Postgresql – How to schedule PostgreSQL replication

amazon-rdspostgresqlreplicationscheduled-tasksscripting

I was reading postgresql replications solution but, even I just starting understaning how it works, another doubt has arrisen.
I'll be using postgres internal replication solution but as far as I understand, every event will be replicated just as it is achieved; for example, if I insert some data into the master, automatically it will be replicated to the slave…Am I right?

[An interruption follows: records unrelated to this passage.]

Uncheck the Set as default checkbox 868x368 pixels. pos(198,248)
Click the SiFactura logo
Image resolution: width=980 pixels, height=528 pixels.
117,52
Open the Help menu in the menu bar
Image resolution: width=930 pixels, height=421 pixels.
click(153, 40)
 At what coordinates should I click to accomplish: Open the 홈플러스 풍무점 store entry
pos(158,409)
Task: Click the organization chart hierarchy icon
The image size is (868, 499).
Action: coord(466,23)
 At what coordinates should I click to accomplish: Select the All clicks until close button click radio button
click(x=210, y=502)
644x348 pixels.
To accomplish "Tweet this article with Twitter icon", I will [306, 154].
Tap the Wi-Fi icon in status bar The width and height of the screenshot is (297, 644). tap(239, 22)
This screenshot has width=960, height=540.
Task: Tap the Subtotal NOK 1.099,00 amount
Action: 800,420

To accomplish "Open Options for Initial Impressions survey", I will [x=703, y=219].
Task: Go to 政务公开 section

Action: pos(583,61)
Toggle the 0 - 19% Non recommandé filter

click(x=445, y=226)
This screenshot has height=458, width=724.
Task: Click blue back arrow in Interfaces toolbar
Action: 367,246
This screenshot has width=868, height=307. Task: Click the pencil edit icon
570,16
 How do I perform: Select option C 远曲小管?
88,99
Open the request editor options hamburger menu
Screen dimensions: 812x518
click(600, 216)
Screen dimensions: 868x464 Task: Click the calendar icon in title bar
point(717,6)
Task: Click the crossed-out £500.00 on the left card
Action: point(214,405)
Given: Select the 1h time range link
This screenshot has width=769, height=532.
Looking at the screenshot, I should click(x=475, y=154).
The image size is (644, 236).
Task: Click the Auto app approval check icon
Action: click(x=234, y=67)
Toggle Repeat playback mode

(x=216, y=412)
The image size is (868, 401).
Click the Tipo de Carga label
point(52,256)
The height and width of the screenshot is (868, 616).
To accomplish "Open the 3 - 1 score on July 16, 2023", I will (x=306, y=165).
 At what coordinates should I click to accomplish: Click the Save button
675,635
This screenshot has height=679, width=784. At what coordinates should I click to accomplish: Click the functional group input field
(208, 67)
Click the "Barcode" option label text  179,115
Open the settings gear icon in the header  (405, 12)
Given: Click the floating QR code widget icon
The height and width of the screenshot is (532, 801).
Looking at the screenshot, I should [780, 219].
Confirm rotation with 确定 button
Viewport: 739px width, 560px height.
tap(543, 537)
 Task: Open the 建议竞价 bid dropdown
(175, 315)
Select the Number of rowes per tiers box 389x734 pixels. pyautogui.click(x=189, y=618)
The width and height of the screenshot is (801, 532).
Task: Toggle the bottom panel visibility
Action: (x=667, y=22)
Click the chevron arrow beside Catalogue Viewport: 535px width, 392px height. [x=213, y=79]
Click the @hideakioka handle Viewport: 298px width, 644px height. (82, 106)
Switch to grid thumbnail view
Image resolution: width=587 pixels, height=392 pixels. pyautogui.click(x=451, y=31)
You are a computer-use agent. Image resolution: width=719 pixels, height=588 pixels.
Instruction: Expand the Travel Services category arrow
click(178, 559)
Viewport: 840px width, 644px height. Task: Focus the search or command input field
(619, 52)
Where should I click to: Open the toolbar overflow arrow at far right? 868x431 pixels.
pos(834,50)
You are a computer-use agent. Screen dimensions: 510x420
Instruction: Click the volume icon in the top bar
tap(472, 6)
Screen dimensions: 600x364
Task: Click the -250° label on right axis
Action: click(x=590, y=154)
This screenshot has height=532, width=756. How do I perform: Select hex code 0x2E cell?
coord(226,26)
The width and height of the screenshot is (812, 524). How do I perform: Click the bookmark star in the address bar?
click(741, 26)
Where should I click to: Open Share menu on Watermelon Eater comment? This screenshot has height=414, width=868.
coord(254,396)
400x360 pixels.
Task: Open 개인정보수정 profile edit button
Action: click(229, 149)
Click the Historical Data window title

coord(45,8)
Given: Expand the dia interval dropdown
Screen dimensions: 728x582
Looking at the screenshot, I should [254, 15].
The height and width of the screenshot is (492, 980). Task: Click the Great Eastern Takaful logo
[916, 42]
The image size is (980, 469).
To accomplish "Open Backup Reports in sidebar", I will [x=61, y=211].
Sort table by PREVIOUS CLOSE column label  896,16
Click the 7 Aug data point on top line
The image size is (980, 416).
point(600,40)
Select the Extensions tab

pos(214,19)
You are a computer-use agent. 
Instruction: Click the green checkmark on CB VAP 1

Well, is that so, I was searching for way of scheduling this replications as a passive backup but the thing is, I need for example, every monday on the night the database gets replicated with all the data it had inserted in it that day to a slave database in Amazon EC2 virtual servers. I was thinking on using cron as a first approach but reading postgres documentation I got aware that practically only configuring the necessary files, postgres do it for you…

So, how could I schedule replication in just desired moments?

PD.-The schedule may vary so it needs to be completely generic, also…I'm using Ubuntu 12.04 and PostgreSQL 9.1 as in the master as in the slave.
Thanks

Best Answer

You can use pg_basebackup to take a copy of the PostgreSQL database over the replication protocol. It copies the whole DB though, it isn't incremental. You'll want to use the --xlog-method=stream argument unless you have a shared WAL archive set up.

Streaming replication isn't really well suited to the purpose you describe. You can set it to have replication lag, but it's more minutes or hours rather than days, as the amount of WAL you have to retain on the master or in an archive to get days of replication lag is huge. It's also fixed, not schedulable.

You could achieve what you describe with lots of WAL archiving plus a custom-created recovery.conf for each backup, but it'll be fiddly at best.

The thing you need to realise is that by (say) Friday, the master no longer has any record of the state it was in on Monday. It can't update last Friday's snapshot to this Friday because it no longer knows what state it was in on intermediate days like last Monday ... or last Friday. It doesn't know what state the old replica is in, nor how to get it from there to where it is now.

You can tell it to remember that much state by archiving WAL segments, but you need an immense amount of disk space for that and it's very inefficient to catch the backup up from WAL if your DB is busy.

I'd recommend just using pg_basebackup and/or pg_dump on a schedule.